** Source extract **
This all hit me on a recent trip to the North Shore, namely to Rowley, where there are three dispensaries—Fine Fettle, Joint Operations, and Cape Ann Cannabis—within a mile of each other on Newburyport Turnpike. Perhaps somewhat intentionally and maybe instinctively as well, in order to survive among contenders on a crowded strip, each seems to have adopted a distinguishing identity. Cape Ann Cannabis courts people seeking medical and healing alternatives, and even boasts a nurse on staff who consults customers seeking advice. With a much different vibe, Joint Operations has a few noteworthy features, including an enormous mural of celebrity stoners; more importantly, while there are countless other stores with just as many prerolls on the menu, for the purpose of this exercise I’ll just say that Joint Operations lives up to its name. While finally, the friendly fellow at Fine Fettle forewent the flower and found me a phenomenal eponymous live resin badder to spread and splatter with my dabber.
I know they have any product that you are looking for, but on my drive back home I thought about how much I liked the thought of having a known destination like Fine Fettle where I could always expect top-notch concentrates. Hell, I would roll an hour to visit a whole dispensary that’s dedicated to exotic melts with knowledgeable budtenders. Even more amazing would be if there was another shop next door to that one which stocked every infused beverage available, and maybe also a hut down the road that sells nothing but cannabis ice cream. The possibilities are limitless.

** Data provided **
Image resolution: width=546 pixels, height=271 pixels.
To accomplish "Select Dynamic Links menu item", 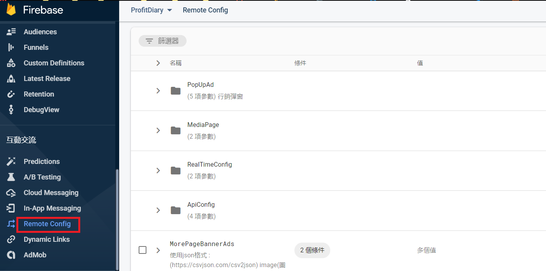I will pyautogui.click(x=46, y=239).
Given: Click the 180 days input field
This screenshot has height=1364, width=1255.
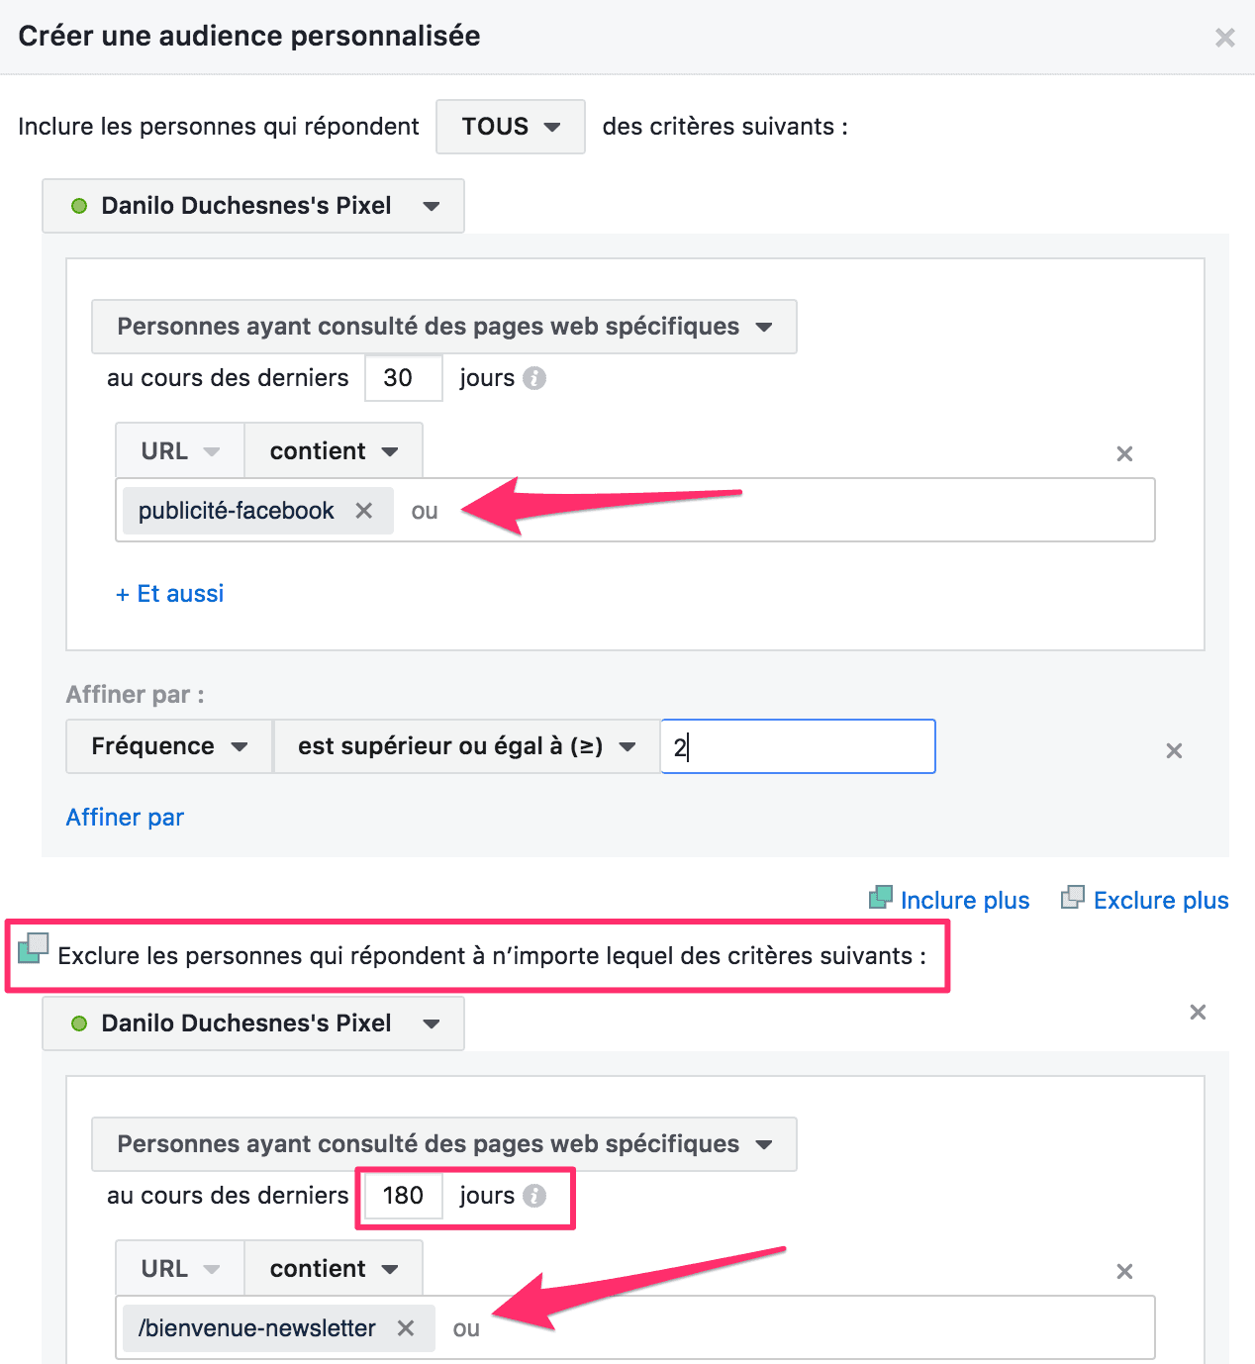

** Work order **
Set down the text above on the Rowley dispensaries word for word, from "I know they" to "possibilities are limitless.".

** Your response **
I know they have any product that you are looking for, but on my drive back home I thought about how much I liked the thought of having a known destination like Fine Fettle where I could always expect top-notch concentrates. Hell, I would roll an hour to visit a whole dispensary that’s dedicated to exotic melts with knowledgeable budtenders. Even more amazing would be if there was another shop next door to that one which stocked every infused beverage available, and maybe also a hut down the road that sells nothing but cannabis ice cream. The possibilities are limitless.